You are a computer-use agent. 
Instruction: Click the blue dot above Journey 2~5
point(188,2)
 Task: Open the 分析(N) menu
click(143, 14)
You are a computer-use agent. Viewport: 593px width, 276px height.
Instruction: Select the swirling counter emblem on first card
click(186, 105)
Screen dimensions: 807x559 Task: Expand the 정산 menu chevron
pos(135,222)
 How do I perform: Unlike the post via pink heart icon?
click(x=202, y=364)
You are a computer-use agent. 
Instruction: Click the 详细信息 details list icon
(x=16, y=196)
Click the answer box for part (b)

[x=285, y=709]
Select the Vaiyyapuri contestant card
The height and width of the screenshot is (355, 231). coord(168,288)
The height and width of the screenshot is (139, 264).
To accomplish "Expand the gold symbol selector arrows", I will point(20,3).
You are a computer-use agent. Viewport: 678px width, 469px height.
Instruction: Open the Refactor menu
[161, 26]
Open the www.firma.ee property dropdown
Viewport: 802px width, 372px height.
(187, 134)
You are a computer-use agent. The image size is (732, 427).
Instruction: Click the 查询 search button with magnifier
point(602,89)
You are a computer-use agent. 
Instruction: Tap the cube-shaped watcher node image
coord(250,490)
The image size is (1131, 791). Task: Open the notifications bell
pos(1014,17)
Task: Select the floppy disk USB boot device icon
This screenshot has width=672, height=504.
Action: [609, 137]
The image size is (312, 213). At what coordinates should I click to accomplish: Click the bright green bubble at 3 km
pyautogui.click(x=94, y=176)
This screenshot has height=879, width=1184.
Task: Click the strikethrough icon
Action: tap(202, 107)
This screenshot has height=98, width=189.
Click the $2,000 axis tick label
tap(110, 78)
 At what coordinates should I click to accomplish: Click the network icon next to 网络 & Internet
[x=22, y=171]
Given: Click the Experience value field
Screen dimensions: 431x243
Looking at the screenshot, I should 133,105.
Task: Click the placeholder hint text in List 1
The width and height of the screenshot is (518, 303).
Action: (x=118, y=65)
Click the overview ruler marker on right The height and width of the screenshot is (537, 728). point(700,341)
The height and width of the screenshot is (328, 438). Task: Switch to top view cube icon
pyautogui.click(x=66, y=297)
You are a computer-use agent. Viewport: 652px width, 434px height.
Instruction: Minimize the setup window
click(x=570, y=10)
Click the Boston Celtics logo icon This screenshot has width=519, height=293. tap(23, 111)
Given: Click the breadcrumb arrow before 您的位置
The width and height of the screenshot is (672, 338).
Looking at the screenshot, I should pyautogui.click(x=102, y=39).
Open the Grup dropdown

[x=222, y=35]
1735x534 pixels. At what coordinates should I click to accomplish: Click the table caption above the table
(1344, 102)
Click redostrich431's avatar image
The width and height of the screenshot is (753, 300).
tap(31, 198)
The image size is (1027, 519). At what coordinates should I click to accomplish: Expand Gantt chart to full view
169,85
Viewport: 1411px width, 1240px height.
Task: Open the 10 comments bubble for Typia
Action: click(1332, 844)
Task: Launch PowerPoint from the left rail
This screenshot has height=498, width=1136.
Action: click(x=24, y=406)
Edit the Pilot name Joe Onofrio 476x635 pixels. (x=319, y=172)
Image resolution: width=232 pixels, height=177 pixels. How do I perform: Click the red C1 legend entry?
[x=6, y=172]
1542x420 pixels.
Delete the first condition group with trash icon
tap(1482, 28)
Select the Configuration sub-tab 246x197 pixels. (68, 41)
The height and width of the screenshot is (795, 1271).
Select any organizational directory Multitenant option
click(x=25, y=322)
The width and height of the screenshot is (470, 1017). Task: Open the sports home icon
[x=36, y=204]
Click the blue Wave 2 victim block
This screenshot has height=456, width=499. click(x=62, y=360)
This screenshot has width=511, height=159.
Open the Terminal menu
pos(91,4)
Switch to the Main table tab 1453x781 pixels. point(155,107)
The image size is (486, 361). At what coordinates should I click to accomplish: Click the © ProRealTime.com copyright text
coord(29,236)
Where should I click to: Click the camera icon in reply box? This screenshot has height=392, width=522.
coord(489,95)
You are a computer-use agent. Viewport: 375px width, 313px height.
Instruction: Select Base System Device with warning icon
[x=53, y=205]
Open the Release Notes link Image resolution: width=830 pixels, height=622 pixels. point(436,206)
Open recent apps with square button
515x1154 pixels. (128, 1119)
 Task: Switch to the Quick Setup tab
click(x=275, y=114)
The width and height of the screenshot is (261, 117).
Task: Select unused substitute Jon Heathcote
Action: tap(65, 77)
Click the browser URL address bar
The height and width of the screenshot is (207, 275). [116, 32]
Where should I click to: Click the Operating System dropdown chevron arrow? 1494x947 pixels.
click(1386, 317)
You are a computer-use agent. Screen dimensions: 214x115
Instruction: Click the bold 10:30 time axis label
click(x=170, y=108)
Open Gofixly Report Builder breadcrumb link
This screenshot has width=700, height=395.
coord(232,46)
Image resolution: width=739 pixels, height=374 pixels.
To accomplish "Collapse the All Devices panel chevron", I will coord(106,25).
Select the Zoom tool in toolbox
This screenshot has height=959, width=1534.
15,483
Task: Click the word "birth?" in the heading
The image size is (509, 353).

———

Action item: In the entries, some lines may contain the word "agent". Give how many do, as a number by itself.

Solution below: 9